I write to respectfully but vehemently disagree with my colleague, Tom McKenna, in his recent letter to the editor regarding fees for court-appointed lawyers (Letters, Jan. 24). Mr. McKenna alleges that the vast majority of people are facing overwhelming evidence of their guilt, and that a court-appointed lawyer meets with him or her for only a couple of minutes to decide to plead guilty.
This is absolutely not what good lawyers do. Perhaps, Mr. McKenna’s experience underscores what the commonwealth is receiving in its grossly underfunded system.
Let me more accurately describe what a court-appointed lawyer would and should do in the undeniably guilty case that Mr. McKenna describes. First, the lawyer must pick up the paperwork at the courthouse. If the client is incarcerated, the attorney must visit that person wherever that person is being held. In this area, people are often held in jails up to 35 or 40 minutes away with limited visitation.
It is likely that, once arriving at the jail, one must wait for the inmate to be brought to the visiting area. If there is a problem with head count or interview rooms, this can take up to an hour or more. One must meet with the client and interview him to determine not only whether the commonwealth can prove its case, but if there are mitigating circumstances that ought to be brought to the attention of the court. It is the defense attorneys who often find placements for drug or alcohol treatment or mental health services. When the attorney makes it back to the office, there is often a phone call from a worried parent or spouse. …

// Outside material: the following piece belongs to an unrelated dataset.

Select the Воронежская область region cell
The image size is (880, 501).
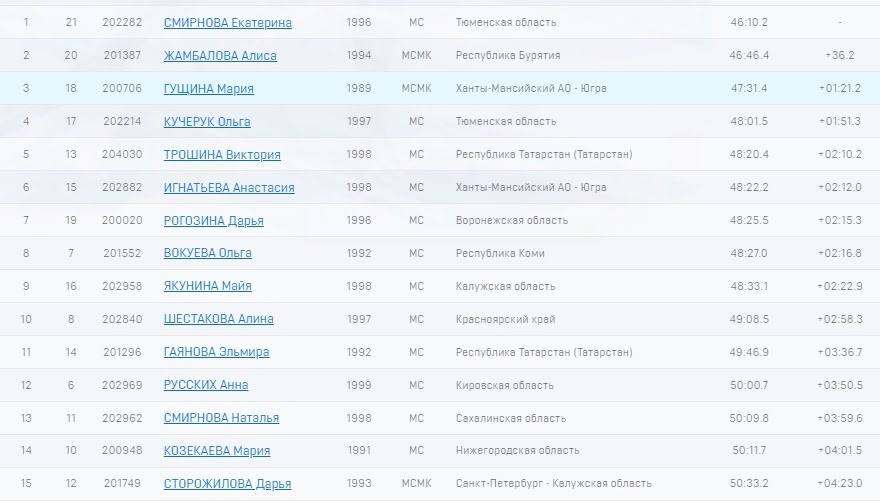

This is the bare minimum in a noncomplicated, absolutely guilty misdemeanor case. For the above effort, a court-appointed lawyer is paid $120. One can imagine the time and energy a good lawyer must put into a contested case, a case with many witnesses, experts, children or complicated legal issues.
This court-appointed lawyer must also pay for his or her own gas, malpractice insurance, health insurance, disability insurance, slip and fall in the office insurance, books, computers, secretaries, office supplies, retirement and continuing legal education, just to start.
Court-appointed lawyers are often the folks at the jails at nights and on weekends. I am proud of the court-appointed work that I do, even though it is not lucrative, because it is the very reason that I became a lawyer.
Style has every reason to shed light on this situation, because the system needs to eliminate the kind of lawyering that Mr. McKenna describes.